## Exercise brief
Output the data as it stands. Each line must match exactly.

## Exercise materials
◆ ◆ ◆ ◆ ◆ ◆ ◆

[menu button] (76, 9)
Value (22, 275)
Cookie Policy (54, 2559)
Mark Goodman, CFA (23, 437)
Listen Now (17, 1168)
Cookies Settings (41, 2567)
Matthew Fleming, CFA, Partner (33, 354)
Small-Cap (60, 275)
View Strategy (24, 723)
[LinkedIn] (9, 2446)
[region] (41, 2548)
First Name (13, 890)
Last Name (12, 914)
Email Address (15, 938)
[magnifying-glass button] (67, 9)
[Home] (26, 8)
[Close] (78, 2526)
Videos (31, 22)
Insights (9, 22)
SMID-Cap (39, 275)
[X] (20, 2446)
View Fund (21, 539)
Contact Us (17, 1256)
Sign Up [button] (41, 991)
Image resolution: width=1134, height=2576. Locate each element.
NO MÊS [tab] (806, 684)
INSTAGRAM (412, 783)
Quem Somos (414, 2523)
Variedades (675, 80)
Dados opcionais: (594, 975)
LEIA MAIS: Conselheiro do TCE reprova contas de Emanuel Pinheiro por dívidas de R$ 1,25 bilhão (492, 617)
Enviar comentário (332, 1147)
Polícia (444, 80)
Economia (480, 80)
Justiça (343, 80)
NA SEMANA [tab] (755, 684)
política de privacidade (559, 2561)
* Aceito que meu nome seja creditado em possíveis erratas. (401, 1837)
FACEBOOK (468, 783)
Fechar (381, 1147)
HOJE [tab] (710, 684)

◆ ◆ ◆ ◆ ◆ ◆ ◆

## Answer
[menu button] (76, 9)
Value (22, 275)
Cookie Policy (54, 2559)
Mark Goodman, CFA (23, 437)
Listen Now (17, 1168)
Cookies Settings (41, 2567)
Matthew Fleming, CFA, Partner (33, 354)
Small-Cap (60, 275)
View Strategy (24, 723)
[LinkedIn] (9, 2446)
[region] (41, 2548)
First Name (13, 890)
Last Name (12, 914)
Email Address (15, 938)
[magnifying-glass button] (67, 9)
[Home] (26, 8)
[Close] (78, 2526)
Videos (31, 22)
Insights (9, 22)
SMID-Cap (39, 275)
[X] (20, 2446)
View Fund (21, 539)
Contact Us (17, 1256)
Sign Up [button] (41, 991)
Image resolution: width=1134, height=2576. Locate each element.
NO MÊS [tab] (806, 684)
INSTAGRAM (412, 783)
Quem Somos (414, 2523)
Variedades (675, 80)
Dados opcionais: (594, 975)
LEIA MAIS: Conselheiro do TCE reprova contas de Emanuel Pinheiro por dívidas de R$ 1,25 bilhão (492, 617)
Enviar comentário (332, 1147)
Polícia (444, 80)
Economia (480, 80)
Justiça (343, 80)
NA SEMANA [tab] (755, 684)
política de privacidade (559, 2561)
* Aceito que meu nome seja creditado em possíveis erratas. (401, 1837)
FACEBOOK (468, 783)
Fechar (381, 1147)
HOJE [tab] (710, 684)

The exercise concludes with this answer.